What Romo saw before the snap was basically the same thing Tom Brady—the master of pre-play decision-making—saw, so it shouldn’t be mind-blowing that a guy who played at a high level in the league for 13 years was able to call out those huge conversions ahead of time.


Also, it isn’t as if Romo is flawless in his role as Nostradamus (those who have watched all season know that, and he had at least one “miss” yesterday), and unlike those watching at home, he has the benefit of seeing the game from an All-22 perspective, which is a completely different discussion.


This example isn’t about Romo’s football intelligence—which again, is very high—but just last week, there was an obvious replay review that CBS seemed to show 12-15 times before anyone in the booth noticed the runner’s back knee was down, and then when Romo finally pointed it out, not only was it extremely late, but you could tell by how everyone reacted (despite Nantz saying “good catch, Tony”) that someone else in the broadcast truck tipped him off.


It’s almost as if his mind is moving too fast, and he wants to say everything he can, which sometimes leads to rambling.


During his first year upstairs, Romo was at times self-deprecating to help endear himself to fans that were annoyed by in incessant talking, but that’s seemed to disappear into somewhat of a conceited approach.

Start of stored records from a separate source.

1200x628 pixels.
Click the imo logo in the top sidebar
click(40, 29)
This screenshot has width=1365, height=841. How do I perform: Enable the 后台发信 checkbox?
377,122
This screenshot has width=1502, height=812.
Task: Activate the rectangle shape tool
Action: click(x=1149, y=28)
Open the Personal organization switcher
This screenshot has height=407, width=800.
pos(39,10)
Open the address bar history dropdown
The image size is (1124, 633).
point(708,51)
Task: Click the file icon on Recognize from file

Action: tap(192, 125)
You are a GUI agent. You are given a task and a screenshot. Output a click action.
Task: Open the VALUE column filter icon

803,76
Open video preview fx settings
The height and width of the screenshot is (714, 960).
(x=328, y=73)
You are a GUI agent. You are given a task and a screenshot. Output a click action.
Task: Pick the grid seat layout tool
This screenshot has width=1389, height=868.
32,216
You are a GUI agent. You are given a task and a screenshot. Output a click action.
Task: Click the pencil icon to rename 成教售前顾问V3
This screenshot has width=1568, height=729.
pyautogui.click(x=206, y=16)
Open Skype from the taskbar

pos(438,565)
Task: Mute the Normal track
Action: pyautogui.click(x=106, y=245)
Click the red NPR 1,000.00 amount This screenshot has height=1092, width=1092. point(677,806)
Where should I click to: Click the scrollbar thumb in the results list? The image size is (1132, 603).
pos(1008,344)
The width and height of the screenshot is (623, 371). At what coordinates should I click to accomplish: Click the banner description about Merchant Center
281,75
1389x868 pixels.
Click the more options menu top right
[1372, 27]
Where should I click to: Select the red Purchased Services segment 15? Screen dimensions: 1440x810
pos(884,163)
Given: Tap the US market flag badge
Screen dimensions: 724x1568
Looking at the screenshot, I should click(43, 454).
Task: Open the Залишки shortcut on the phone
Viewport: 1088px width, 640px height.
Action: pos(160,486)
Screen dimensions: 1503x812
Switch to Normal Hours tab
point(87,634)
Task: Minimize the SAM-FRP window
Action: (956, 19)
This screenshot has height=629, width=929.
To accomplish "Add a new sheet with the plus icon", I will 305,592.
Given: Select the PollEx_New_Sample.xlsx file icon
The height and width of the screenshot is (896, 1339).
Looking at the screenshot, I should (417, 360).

Despite the immediate praise in 2017 that has only exploded overnight, not everyone is a fan.


You will see quiet whispers on social media complaining about CBS’s top crew, and most notably, legendary broadcaster Brent Musburger warned Romo to take a step back and allow his partner to do his job last year.


Musburger is an old-school figure, though, and his opinion was viewed as “get-off-my-lawn” comments. I guess Romo is perfect for a generation that is constantly looking at their phone between plays or tweeting as much as they’re watching, but honestly, anyone that knows football and pays close attention should be able to predict plays with a solid success rate.


If Romo is able to reign everything in, he can be the best in the business. But he’s not there yet.